*Instructions to follow*
In the rows below, reproduce word for word the lines starting with the line that contains "Given: Open the help question mark icon" and going on through the line that contains "(109, 1097)", with both of those lines included.

+++ Supplied material

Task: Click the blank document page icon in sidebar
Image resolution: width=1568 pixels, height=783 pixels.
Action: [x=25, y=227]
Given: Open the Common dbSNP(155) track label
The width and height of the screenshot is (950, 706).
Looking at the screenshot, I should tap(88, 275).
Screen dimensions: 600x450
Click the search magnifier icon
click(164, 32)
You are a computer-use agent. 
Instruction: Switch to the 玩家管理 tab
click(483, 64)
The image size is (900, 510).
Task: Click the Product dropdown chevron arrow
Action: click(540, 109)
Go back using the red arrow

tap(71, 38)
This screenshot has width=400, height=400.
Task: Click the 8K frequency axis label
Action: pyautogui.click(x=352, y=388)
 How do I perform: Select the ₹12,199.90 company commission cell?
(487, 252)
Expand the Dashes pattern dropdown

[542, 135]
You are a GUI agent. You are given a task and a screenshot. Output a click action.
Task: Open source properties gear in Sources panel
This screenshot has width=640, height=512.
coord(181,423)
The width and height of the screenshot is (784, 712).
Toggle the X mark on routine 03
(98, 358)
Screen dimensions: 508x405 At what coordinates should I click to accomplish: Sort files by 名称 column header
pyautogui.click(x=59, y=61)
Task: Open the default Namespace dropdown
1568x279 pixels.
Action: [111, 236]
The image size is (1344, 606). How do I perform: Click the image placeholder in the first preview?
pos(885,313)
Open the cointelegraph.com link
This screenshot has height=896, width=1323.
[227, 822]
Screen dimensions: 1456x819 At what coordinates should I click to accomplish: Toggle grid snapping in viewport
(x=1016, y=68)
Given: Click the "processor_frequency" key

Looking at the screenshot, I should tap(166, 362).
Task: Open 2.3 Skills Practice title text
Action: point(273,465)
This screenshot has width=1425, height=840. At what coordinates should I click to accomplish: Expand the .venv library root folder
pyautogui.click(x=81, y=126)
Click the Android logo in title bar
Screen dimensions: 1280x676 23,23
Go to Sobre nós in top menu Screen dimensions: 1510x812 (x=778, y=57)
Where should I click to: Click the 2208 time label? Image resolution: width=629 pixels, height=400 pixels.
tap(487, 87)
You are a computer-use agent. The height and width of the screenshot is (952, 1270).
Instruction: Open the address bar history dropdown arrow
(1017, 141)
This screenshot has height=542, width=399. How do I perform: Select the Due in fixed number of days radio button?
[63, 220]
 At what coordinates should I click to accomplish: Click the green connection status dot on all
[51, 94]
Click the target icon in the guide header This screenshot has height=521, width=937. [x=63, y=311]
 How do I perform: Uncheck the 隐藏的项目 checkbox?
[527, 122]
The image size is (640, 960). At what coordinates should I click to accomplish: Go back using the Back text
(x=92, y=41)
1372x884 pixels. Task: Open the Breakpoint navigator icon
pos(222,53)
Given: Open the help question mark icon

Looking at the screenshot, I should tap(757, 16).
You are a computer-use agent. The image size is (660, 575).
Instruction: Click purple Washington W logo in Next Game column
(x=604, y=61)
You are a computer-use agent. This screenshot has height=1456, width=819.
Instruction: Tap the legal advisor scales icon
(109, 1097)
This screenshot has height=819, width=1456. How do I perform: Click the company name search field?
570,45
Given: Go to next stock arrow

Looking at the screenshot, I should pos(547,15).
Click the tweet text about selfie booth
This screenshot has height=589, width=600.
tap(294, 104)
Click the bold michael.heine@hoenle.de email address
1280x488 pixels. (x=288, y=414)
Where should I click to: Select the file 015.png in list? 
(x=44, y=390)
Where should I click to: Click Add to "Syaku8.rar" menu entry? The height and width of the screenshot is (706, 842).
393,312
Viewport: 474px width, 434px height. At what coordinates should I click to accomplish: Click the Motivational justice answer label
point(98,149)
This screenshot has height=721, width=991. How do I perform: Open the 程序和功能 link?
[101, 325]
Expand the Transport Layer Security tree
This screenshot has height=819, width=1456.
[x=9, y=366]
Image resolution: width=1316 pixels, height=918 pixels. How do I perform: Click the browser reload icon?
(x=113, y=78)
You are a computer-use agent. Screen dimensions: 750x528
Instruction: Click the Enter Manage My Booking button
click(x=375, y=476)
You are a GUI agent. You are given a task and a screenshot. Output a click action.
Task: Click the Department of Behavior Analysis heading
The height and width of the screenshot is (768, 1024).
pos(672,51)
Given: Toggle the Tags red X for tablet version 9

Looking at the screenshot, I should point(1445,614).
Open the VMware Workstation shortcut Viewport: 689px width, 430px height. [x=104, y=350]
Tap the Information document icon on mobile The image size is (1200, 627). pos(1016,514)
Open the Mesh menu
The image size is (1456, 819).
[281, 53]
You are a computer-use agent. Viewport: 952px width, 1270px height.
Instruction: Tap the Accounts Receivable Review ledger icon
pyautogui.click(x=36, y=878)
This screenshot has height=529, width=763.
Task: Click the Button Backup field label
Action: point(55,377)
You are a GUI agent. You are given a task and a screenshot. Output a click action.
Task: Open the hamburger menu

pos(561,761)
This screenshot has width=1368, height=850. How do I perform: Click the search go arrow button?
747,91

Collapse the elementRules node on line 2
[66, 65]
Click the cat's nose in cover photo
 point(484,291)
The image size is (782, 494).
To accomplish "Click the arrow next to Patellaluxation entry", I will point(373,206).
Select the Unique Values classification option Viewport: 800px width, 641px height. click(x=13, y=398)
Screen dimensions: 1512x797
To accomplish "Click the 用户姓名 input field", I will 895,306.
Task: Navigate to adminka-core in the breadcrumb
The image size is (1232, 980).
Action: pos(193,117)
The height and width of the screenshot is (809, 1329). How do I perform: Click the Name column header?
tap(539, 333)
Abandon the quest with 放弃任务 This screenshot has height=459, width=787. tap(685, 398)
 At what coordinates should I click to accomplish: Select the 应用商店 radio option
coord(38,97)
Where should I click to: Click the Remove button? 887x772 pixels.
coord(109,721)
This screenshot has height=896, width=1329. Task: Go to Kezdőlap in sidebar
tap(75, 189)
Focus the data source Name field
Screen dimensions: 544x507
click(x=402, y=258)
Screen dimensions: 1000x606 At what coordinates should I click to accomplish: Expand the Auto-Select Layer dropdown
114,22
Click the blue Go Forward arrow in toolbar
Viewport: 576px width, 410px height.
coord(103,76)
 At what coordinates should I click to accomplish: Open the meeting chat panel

++++++

*Written reply*
Given: Open the help question mark icon

Looking at the screenshot, I should tap(757, 16).
You are a computer-use agent. The image size is (660, 575).
Instruction: Click purple Washington W logo in Next Game column
(x=604, y=61)
You are a computer-use agent. This screenshot has height=1456, width=819.
Instruction: Tap the legal advisor scales icon
(109, 1097)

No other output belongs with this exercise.